Since you are transferring power, matched impedances always yield maximum output power. This always applies to linear systems.
You have maximum power transfer when the voltage is 50% of no load voltage source.
So you are never trying to maximize voltage but achieve 50% of the no load source with a conjugate matched impedance.
Other misc ticky tacky info on MPPT
In the case of nonlinear source such as diodes or current sources, the maximum power transfer occurs when the incremental source impedance matches the incremental load impedance. For non reactive Z, we call this ESR and for nonlinear PV arrays, the MPPT usually at the cube root of 50% Voc or the Voc/Isc load line. but since Isc changes with solarity from 0 to some Imax the incremental source impedance has his effect of changing from the square root of 50%=70% for low sun power to the 4th power root of 50% = 84% for highest sun power. (from my research, sorry no ref's)
However source loss will also equal load loss, so minimizing both where possible improves on the maximum power for any given supply voltage.
You are converting DC power into mechanical piezo crystal motion and there will always be a conversion loss defined by the load crystal ESR (effective series resistance at f). Therefore minimizing cable and switch losses ensures you get the most output.
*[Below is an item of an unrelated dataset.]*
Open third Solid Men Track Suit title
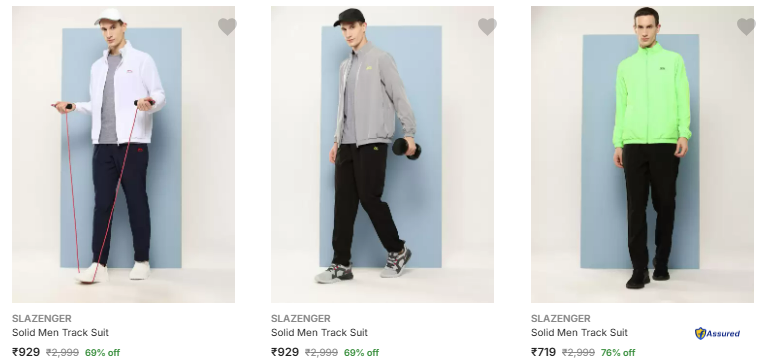Viewport: 767px width, 360px height. coord(579,333)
Piezo ultrasound devices like all crystals and ceramic resonators are defined by at least a R-L-Cs//Cp discrete parameters and not a simple resistor, so conjugate impedance matching is implied, ( which is a bigger topic) but the main concept here is to at least match the resistances. To examine your cct. the filter presents an impedance to the load of RLC of (10R+30nF)//1uH which resonates at 3MHz and |X(f)| for ~19 Ohms at 0 deg at LC resonance. The filter BW & rise time can be derived from Q = |X(f)|/R = 19/10 = 1.9 .. where X(f)= 2pi*3MHz*1uH = 19 ohms . Here a low Q gives wide bandwidth or fast rise time , a desirable characteristic.
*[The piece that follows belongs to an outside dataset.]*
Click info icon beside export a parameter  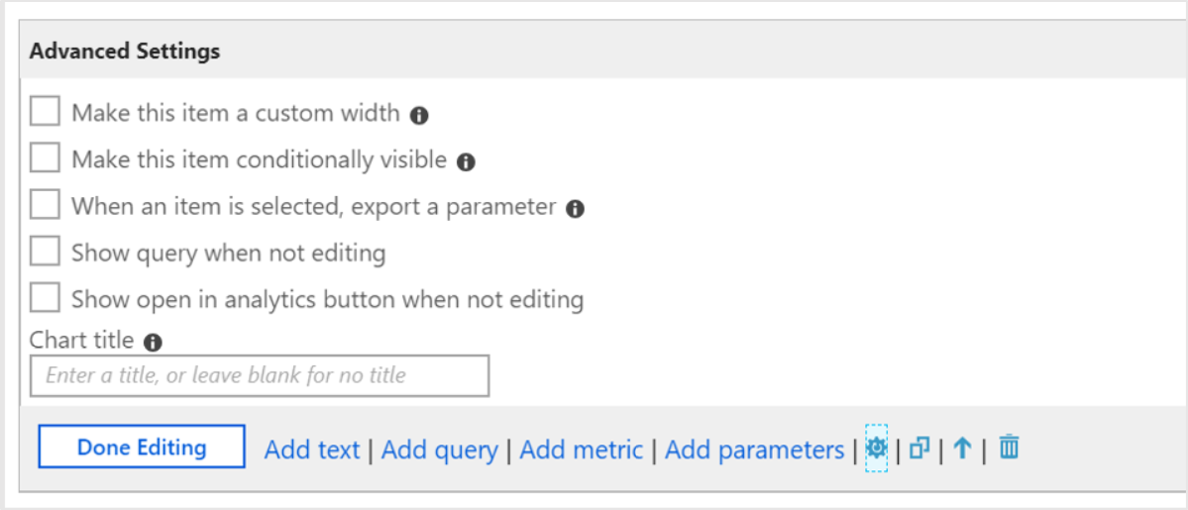point(574,209)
We don't know Z(f)(piezo) or maximum power it can handle, so I cant judge what is optimal but sometimes, you don't want maximum power transfer but rather lower source impedance so that load variations do not affect the load voltage.
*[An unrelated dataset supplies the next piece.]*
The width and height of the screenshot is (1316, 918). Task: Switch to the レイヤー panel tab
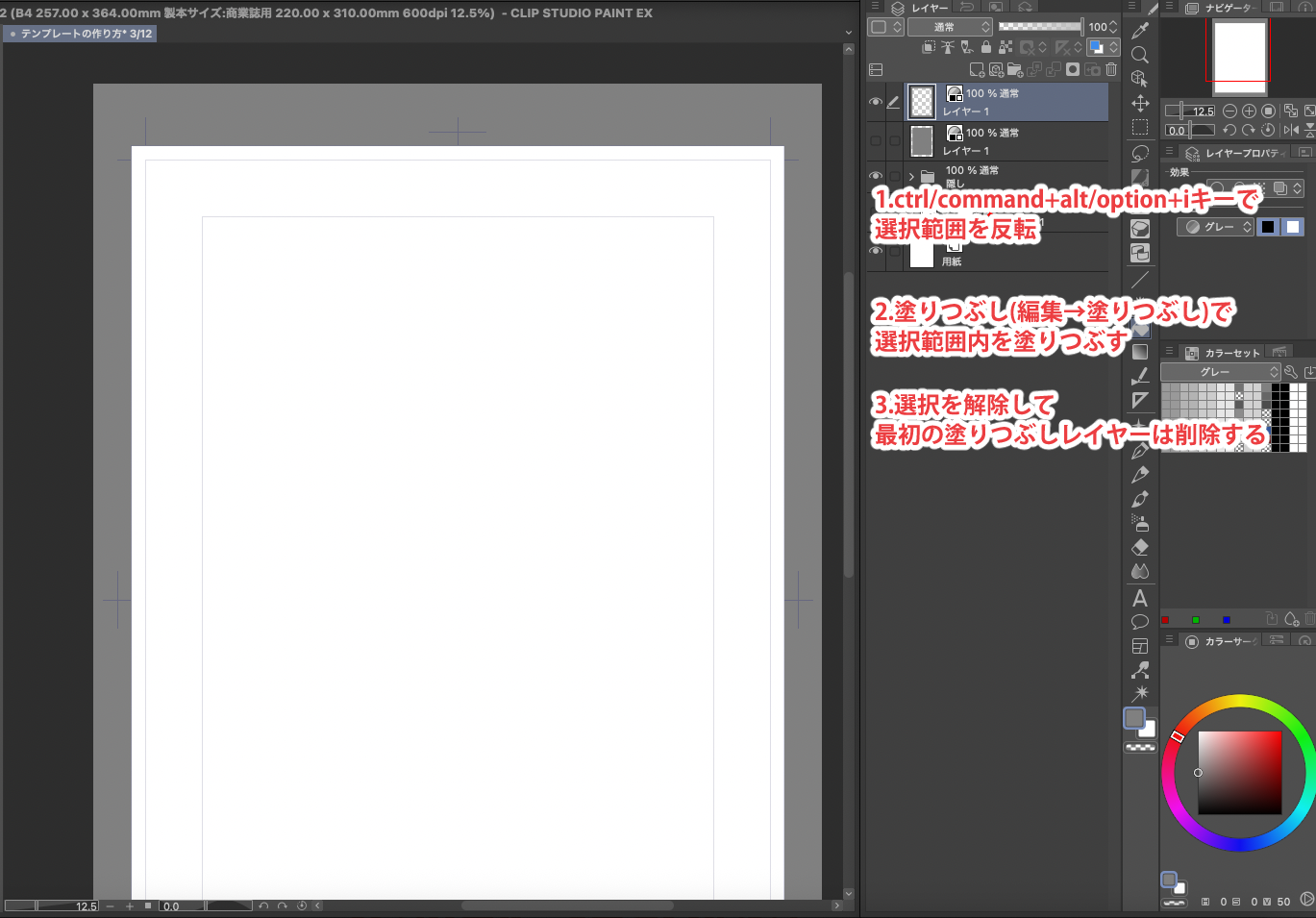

In this case the source is much lower than the load R you show, so there are other factors besides maximum power transfer such as load regulation just as in AC & DC power supplies where the source is always < 10% Z load and in the case of 1% regulation source Z is ~1% of load and in the case of the AC grid it may be 8~10% of the min. load Z but then network design with tap changers accommodate load fluctuations to give much better load regulation.
The reason matching is important is that power reflects back to the source if the interface impedances are not matched resulting in lower forward power. These are explained by an understanding of scattering parameters or s-parms such as s11 s21 and s22 the input return loss, transmission loss and output reflected return loss.
Having no load certainly gives you maximum output voltage but with no work being done and no power and energy being transferred.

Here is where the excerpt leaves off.